#### WHAT IS BEING ASKED
The required output is the exact run of lines below that opens at the line with "Click the Monday dialog heading" and closes at the line with "Given: Start debugging".

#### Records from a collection
Segment Open

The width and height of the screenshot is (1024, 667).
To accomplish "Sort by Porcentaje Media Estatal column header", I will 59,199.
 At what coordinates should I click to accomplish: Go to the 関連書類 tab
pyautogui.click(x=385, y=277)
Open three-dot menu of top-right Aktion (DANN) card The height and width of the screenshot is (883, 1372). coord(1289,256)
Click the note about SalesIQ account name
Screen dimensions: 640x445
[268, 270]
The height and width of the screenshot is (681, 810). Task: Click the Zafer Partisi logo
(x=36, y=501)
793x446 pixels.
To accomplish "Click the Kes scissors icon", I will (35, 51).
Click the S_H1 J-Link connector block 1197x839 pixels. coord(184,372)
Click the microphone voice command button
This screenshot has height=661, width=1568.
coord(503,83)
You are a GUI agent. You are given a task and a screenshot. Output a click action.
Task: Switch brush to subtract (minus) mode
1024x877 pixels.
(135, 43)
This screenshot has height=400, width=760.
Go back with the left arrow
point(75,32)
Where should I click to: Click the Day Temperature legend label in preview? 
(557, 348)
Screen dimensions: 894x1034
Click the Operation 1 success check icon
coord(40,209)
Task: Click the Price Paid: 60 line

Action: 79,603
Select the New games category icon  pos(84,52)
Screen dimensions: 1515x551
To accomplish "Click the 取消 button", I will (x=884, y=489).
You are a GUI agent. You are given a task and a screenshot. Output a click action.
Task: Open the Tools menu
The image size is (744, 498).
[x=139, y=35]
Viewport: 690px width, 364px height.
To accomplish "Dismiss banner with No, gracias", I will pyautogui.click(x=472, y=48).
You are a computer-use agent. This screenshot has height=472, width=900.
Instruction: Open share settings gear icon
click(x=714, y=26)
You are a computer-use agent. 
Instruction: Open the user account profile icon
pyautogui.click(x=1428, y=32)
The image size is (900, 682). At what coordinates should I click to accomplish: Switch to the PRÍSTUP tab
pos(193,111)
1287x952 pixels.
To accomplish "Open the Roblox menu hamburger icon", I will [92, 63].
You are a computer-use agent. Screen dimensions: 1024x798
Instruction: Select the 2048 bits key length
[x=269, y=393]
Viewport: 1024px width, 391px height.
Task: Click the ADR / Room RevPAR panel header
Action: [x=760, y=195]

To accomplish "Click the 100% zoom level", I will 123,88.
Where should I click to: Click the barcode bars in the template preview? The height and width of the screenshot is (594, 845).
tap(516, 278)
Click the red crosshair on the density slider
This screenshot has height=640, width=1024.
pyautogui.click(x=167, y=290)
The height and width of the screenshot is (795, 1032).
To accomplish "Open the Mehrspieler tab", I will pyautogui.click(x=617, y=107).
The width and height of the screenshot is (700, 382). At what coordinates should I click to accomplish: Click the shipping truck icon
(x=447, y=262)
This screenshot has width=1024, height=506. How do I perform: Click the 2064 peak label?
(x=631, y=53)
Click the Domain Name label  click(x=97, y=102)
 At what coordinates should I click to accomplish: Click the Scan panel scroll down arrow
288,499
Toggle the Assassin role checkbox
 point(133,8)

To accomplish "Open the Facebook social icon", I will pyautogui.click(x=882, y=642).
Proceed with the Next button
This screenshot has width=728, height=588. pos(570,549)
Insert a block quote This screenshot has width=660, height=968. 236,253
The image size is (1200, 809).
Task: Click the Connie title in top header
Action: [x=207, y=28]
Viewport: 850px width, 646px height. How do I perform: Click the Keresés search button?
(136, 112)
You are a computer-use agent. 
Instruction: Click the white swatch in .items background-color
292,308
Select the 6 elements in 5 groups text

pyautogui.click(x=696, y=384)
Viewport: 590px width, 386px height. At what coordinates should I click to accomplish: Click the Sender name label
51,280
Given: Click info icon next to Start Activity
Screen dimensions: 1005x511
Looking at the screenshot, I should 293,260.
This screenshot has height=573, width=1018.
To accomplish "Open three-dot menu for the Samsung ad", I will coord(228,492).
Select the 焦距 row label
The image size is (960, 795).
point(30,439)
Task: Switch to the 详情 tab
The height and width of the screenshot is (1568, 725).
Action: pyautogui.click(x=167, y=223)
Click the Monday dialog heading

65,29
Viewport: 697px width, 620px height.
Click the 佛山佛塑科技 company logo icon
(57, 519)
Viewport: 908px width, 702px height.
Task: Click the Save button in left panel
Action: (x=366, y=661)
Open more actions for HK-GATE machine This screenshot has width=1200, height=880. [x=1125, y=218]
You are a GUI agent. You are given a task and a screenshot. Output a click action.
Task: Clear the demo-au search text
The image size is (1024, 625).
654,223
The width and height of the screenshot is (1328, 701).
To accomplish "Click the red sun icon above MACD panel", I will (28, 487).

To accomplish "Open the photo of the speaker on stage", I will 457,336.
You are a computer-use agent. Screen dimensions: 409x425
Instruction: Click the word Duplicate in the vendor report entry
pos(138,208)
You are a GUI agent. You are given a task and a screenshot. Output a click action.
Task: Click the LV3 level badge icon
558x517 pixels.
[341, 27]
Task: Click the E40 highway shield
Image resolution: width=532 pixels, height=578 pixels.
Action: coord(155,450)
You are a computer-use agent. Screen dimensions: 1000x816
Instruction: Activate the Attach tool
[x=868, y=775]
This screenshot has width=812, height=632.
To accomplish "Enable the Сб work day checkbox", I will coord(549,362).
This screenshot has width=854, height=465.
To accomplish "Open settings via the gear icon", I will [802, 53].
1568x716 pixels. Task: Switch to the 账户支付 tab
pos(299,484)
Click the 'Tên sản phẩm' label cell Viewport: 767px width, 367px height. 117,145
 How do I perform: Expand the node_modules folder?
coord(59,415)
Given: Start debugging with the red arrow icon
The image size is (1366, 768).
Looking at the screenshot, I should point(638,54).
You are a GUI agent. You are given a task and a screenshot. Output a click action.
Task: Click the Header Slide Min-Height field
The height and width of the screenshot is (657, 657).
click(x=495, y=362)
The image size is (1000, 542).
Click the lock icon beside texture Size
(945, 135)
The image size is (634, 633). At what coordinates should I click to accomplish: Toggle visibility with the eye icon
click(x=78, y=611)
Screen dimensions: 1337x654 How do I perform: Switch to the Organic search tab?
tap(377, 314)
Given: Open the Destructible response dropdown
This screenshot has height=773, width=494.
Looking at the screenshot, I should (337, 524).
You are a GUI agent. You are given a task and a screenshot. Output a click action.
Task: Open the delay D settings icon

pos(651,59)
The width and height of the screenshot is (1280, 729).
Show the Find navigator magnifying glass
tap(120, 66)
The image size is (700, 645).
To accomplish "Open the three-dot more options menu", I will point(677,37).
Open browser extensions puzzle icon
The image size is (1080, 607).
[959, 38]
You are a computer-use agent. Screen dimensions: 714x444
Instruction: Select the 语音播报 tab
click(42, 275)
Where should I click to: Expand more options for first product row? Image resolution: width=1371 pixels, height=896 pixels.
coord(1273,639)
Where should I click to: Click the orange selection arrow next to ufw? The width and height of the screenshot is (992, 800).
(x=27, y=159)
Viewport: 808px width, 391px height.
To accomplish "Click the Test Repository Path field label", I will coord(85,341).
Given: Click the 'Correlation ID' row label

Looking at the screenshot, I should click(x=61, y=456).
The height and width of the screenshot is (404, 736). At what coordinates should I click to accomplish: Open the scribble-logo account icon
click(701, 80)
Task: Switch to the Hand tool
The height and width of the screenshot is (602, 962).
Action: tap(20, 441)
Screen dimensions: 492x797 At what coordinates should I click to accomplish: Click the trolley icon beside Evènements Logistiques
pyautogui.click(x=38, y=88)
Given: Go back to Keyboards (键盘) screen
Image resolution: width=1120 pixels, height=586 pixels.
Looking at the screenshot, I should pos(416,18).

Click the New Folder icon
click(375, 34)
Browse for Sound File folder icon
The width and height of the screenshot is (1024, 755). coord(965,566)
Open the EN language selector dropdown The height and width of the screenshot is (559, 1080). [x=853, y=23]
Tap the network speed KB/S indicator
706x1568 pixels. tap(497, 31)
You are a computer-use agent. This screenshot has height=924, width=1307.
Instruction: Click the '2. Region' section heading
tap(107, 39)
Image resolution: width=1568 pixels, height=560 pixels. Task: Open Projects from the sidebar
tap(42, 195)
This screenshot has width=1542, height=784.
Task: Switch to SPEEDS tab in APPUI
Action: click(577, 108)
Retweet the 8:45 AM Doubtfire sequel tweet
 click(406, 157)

Segment Closed

#### ANSWER SPACE
Click the Monday dialog heading

65,29
Viewport: 697px width, 620px height.
Click the 佛山佛塑科技 company logo icon
(57, 519)
Viewport: 908px width, 702px height.
Task: Click the Save button in left panel
Action: (x=366, y=661)
Open more actions for HK-GATE machine This screenshot has width=1200, height=880. [x=1125, y=218]
You are a GUI agent. You are given a task and a screenshot. Output a click action.
Task: Clear the demo-au search text
The image size is (1024, 625).
654,223
The width and height of the screenshot is (1328, 701).
To accomplish "Click the red sun icon above MACD panel", I will (28, 487).

To accomplish "Open the photo of the speaker on stage", I will 457,336.
You are a computer-use agent. Screen dimensions: 409x425
Instruction: Click the word Duplicate in the vendor report entry
pos(138,208)
You are a GUI agent. You are given a task and a screenshot. Output a click action.
Task: Click the LV3 level badge icon
558x517 pixels.
[341, 27]
Task: Click the E40 highway shield
Image resolution: width=532 pixels, height=578 pixels.
Action: coord(155,450)
You are a computer-use agent. Screen dimensions: 1000x816
Instruction: Activate the Attach tool
[x=868, y=775]
This screenshot has width=812, height=632.
To accomplish "Enable the Сб work day checkbox", I will coord(549,362).
This screenshot has width=854, height=465.
To accomplish "Open settings via the gear icon", I will [802, 53].
1568x716 pixels. Task: Switch to the 账户支付 tab
pos(299,484)
Click the 'Tên sản phẩm' label cell Viewport: 767px width, 367px height. 117,145
 How do I perform: Expand the node_modules folder?
coord(59,415)
Given: Start debugging with the red arrow icon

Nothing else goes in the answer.